Slider and Blues was designed to meet what he thinks customers will want over the next couple of years – a place for the family to have dinner. That’s why there is a game room for kids, and why the menu includes hamburgers, pasta dishes, grilled chicken and salads in addition to pizza.

“I think the demand is going to be for more neighborhood-type pizza places,” Stasio says. “Slider and Blues is the kind of place where the parents can take the kids, and where mom can have a salad, and dad can have a beer.”

Stasio is so convinced that he has discovered the next great concept that he has a plan sketched out – a franchise modeled on the old Chicken Delight, featuring a menu designed to appeal to everyone in the family, and emphasizing delivery.

“If I was a little younger,” he says, “it’s something I’d start working on right away.”

That those ideas aren’t currently in favor in the pizza business bothers him not a bit. Stasio has always been willing to take chances, as long as he did his homework and saw a reason to act.

That’s why he got out of Shakey’s in the late 1970s, when he couldn’t convince anyone at the company it was time to upgrade the menu and include such then-radical items as a salad bar. That’s why he left Church’s in the late 1980s, when he saw that the future for franchise chicken had to include more than the company’s traditional one-piece dinner.

“Things change,” he says. “If you don’t change with them, you don’t stay in business. If you want to stay in business, you have to adapt. Just because something was good 10 years ago doesn’t mean it is good now.”

That flexibility is just one part of Stasio’s recipe for success. He says several other things play key roles:

  • Hard work – and then some more hard work. “You have to dedicate yourself to the job,” he says. “You have to be able to justify to yourself working 60 hours a week, often at the expense of your family. You have to resign yourself to not taking vacations, to working when everyone else is off and enjoying themselves.”
  • Education. You can never learn too much, he days. Take night classes in restaurant and hotel management. Read the trade press. Visit other restaurants, not only to see what they’re doing, but to see what they’re doing better than you. Keep track of trends – what’s hot, and what’s not.
  • Marketing. “You have to spend your marketing dollars wisely,” he says, “and the less you have, the wiser you have to spend it.” One of the wisest, he has found, is donating gift certificates to neighborhood groups.

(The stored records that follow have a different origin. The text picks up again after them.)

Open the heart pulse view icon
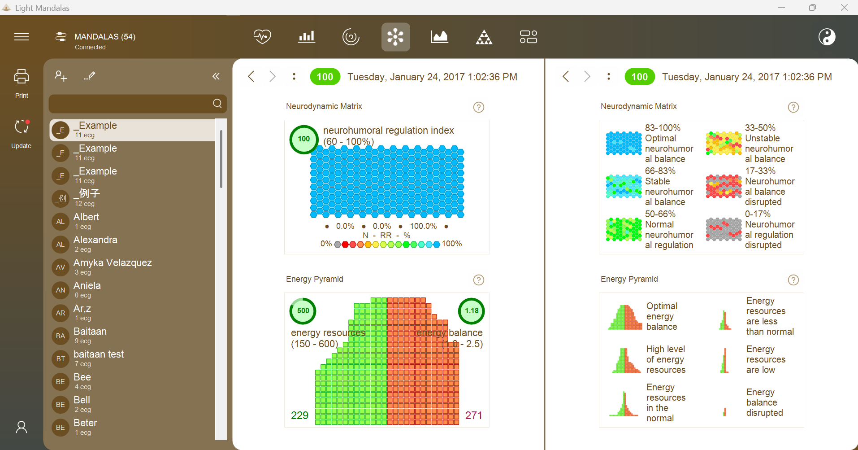The image size is (858, 450). [x=262, y=37]
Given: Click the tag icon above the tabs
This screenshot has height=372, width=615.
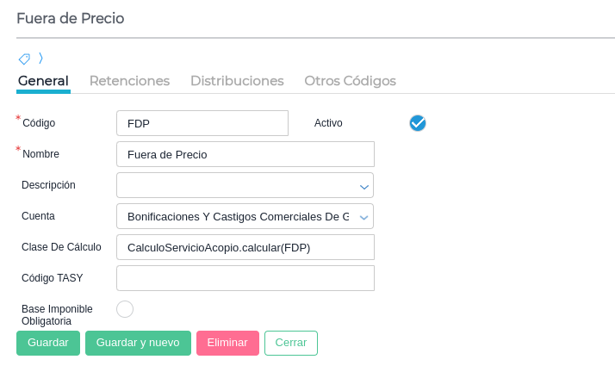Looking at the screenshot, I should (x=24, y=59).
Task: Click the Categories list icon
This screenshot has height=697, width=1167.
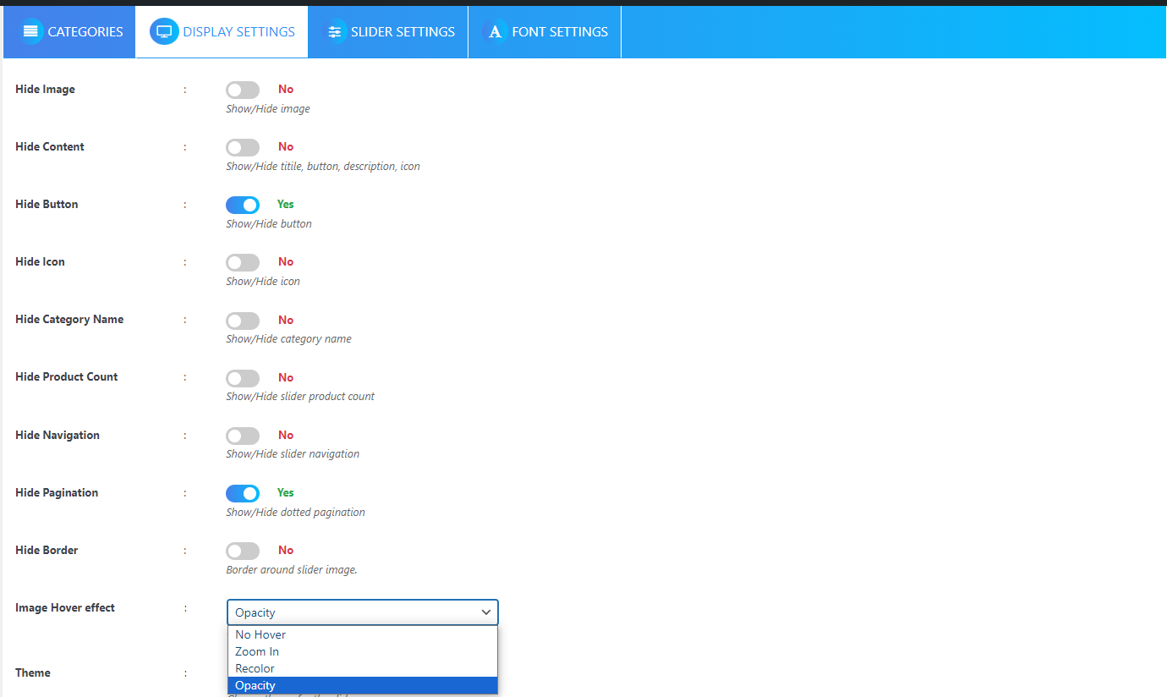Action: pos(30,30)
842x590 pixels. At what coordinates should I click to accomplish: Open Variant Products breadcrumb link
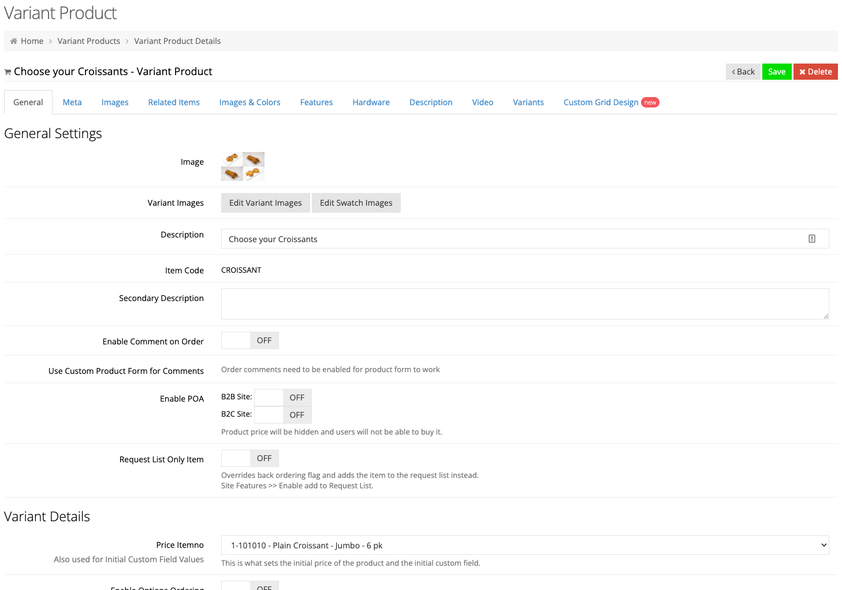(x=89, y=41)
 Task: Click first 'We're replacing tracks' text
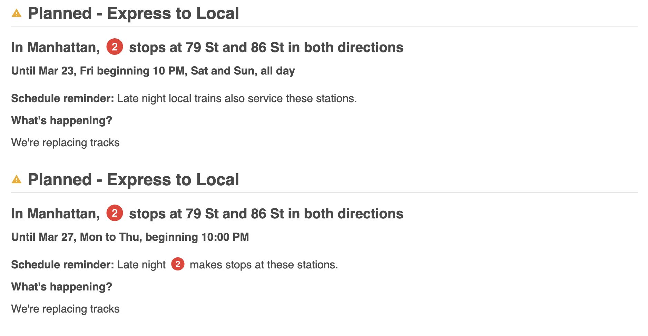coord(65,143)
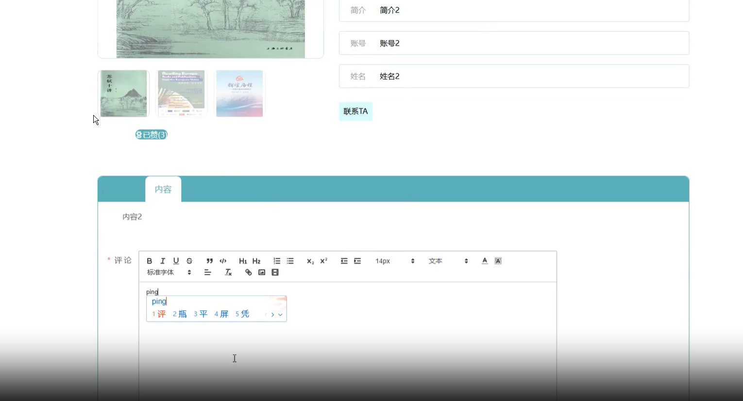Click the 联系TA button
Viewport: 743px width, 401px height.
[x=355, y=111]
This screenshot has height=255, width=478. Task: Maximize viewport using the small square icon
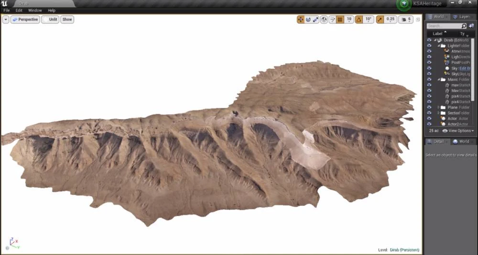coord(418,20)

Not only does the donation give the store a good image in the community, but the math never fails him: a $10 gift certificate can turn over as much as 10 times in new business.

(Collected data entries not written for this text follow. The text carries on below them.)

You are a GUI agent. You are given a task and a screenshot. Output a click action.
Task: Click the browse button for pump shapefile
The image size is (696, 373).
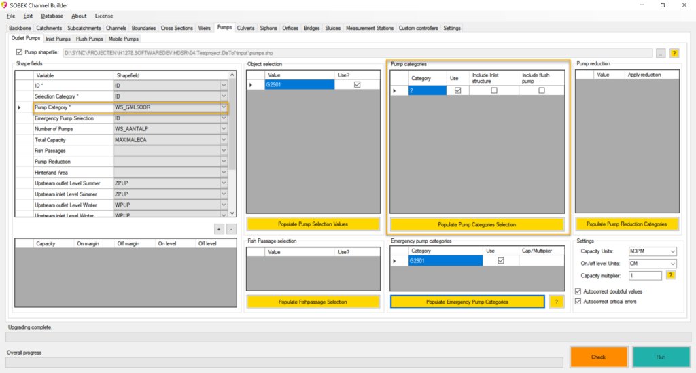(660, 52)
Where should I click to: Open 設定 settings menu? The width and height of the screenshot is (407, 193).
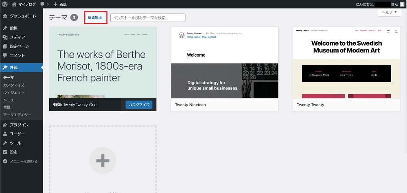13,152
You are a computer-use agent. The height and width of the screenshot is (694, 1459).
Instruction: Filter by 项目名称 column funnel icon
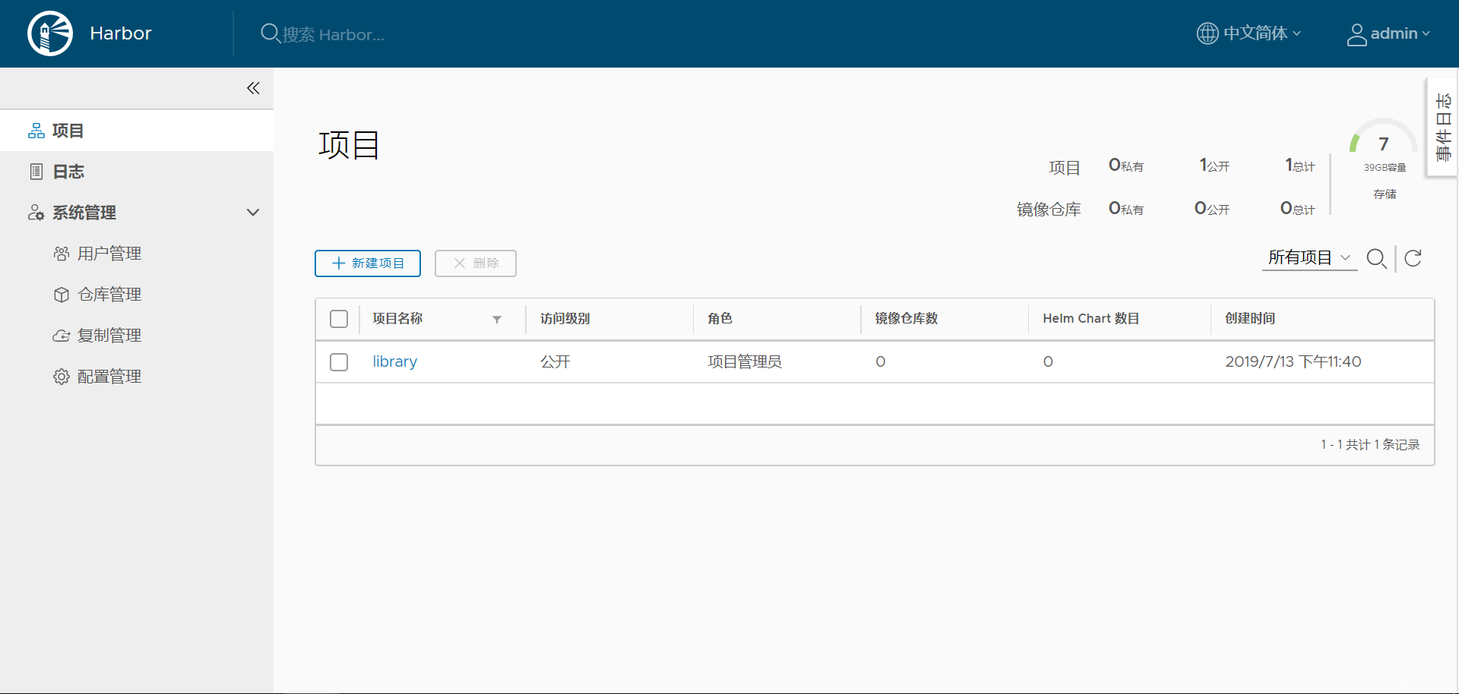[x=497, y=320]
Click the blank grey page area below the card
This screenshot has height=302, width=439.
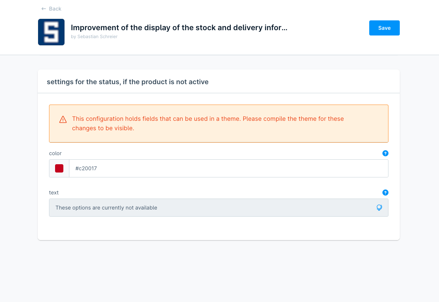tap(219, 272)
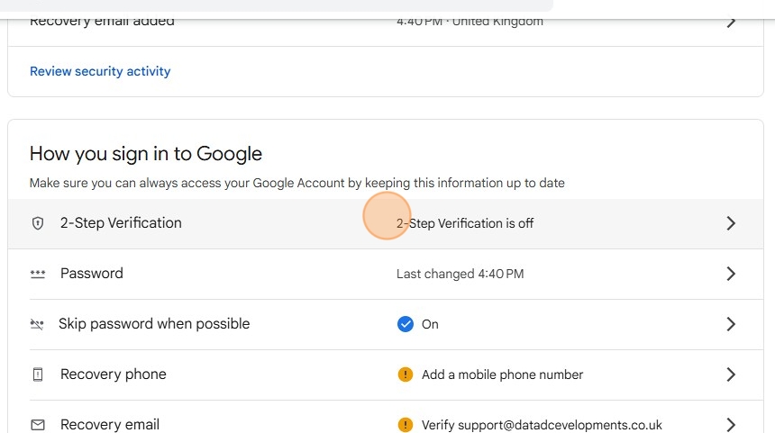Open the Recovery email added activity chevron
This screenshot has height=433, width=775.
[x=731, y=21]
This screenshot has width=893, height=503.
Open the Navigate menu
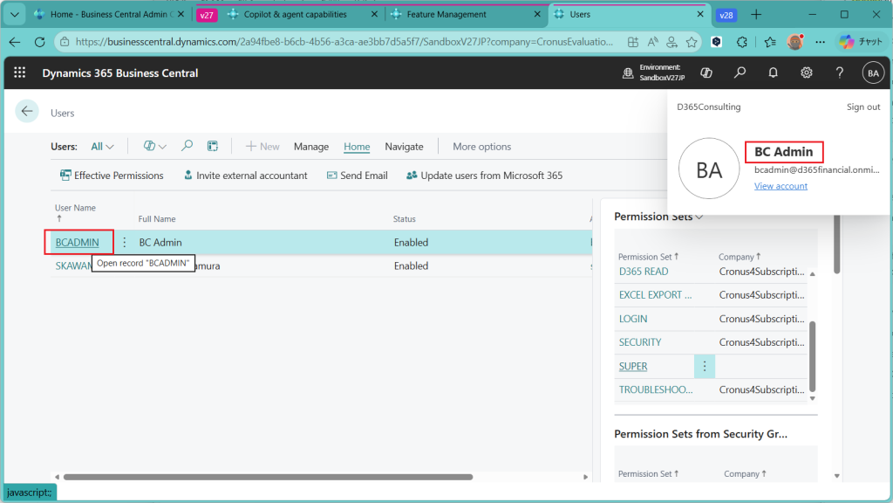tap(404, 147)
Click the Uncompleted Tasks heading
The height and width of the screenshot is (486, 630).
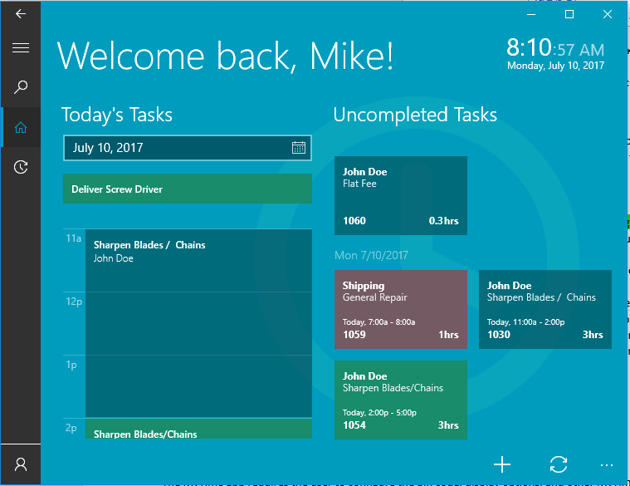point(415,115)
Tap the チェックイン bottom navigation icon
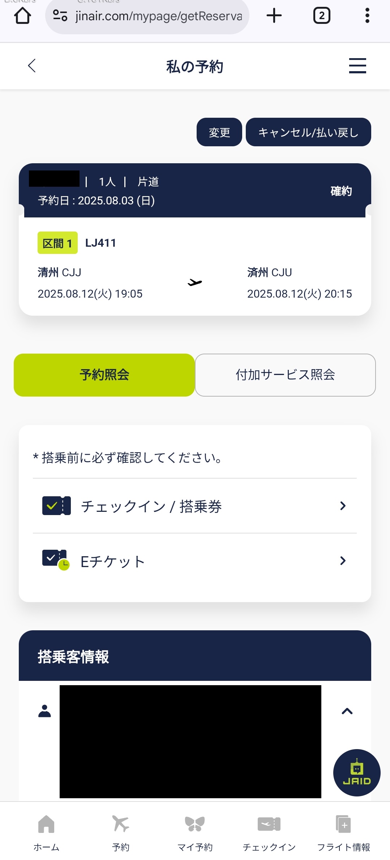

And yet, as important as all of this is, none of it would mean much without paying attention to the customer. It’s the same philosophy Stasio learned courtesy of his penny-pinching hamburger manager.

“The hardest thing for anyone in the food industry to accept is that the customer is always right,” he says. “They have to learn to accept that, no matter what.

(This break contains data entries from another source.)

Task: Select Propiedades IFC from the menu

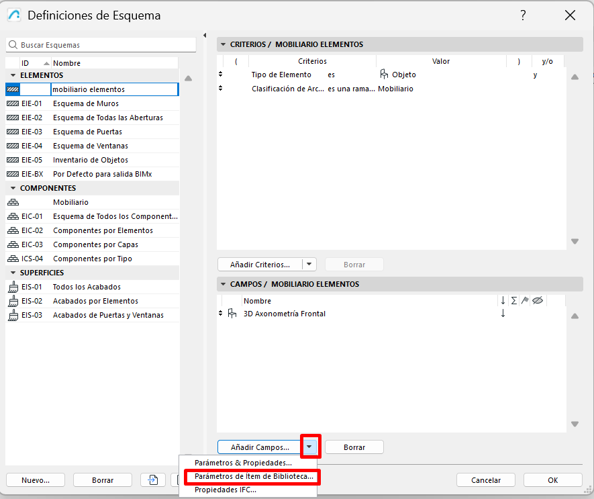Action: (x=225, y=490)
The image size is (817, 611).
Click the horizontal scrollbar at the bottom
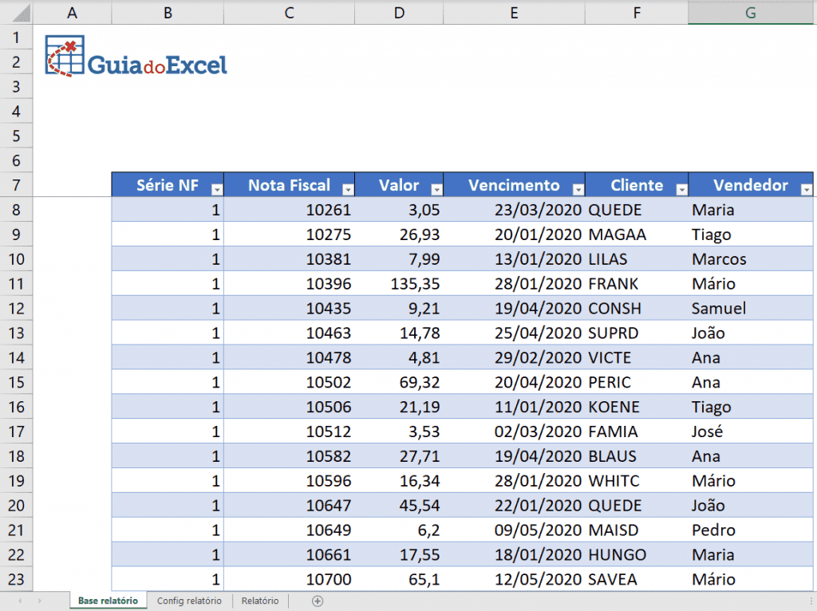tap(558, 601)
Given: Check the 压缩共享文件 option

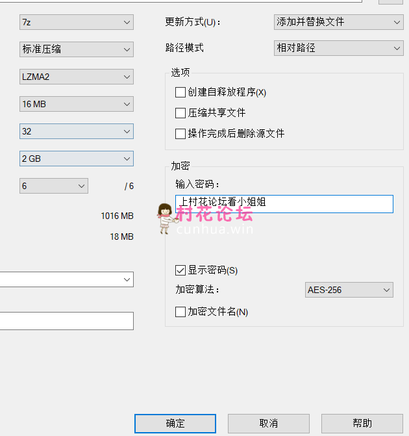Looking at the screenshot, I should 180,113.
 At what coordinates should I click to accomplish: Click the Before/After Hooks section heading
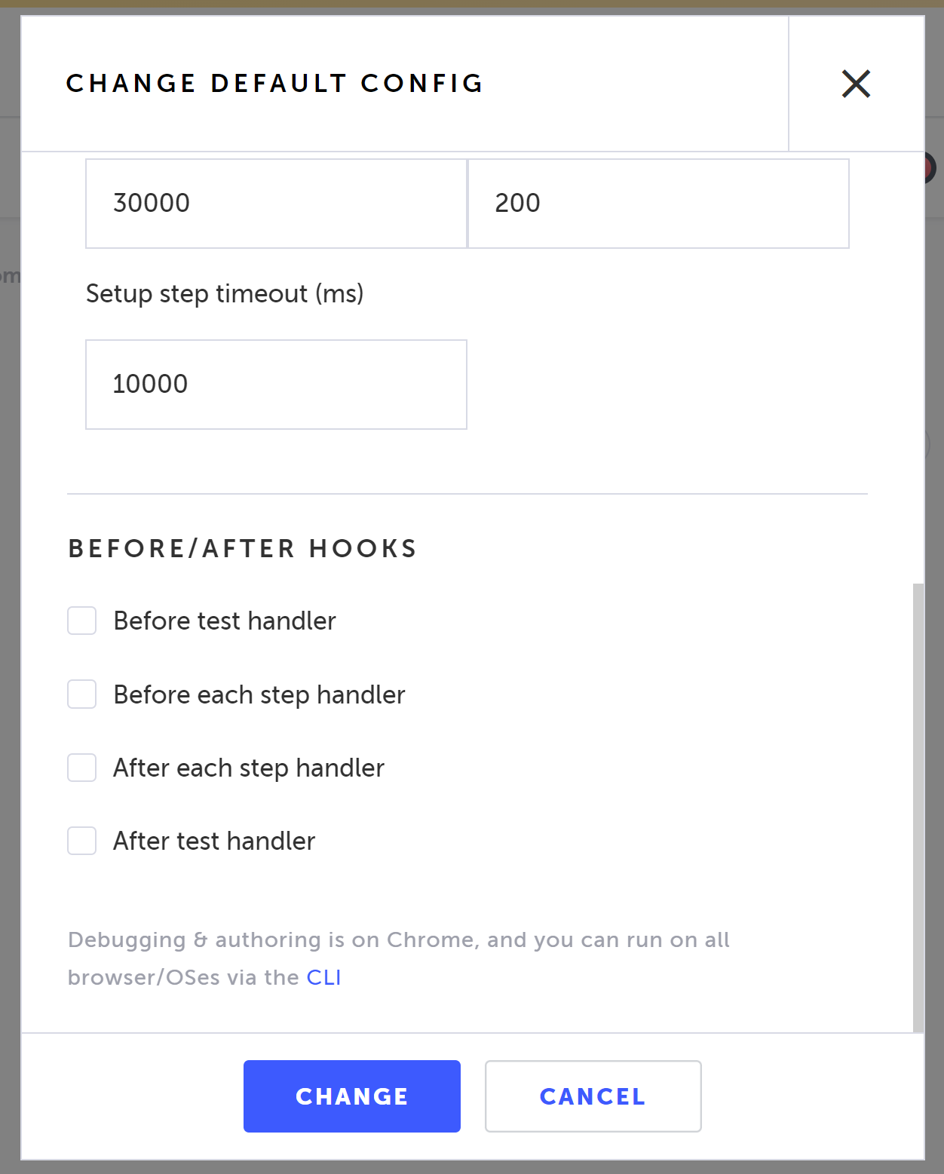click(242, 548)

“If the customer says the pizza is burned, the pizza is burned. Don’t argue with them. Take it back, and give them another one. That only costs you $10. And angry customer costs you much more than that.

“You have to remember that when they walk in your front door, they’re your guest, and you need to please them just as if they were in your home.”

That’s an approach, Stasio says, that never becomes dated.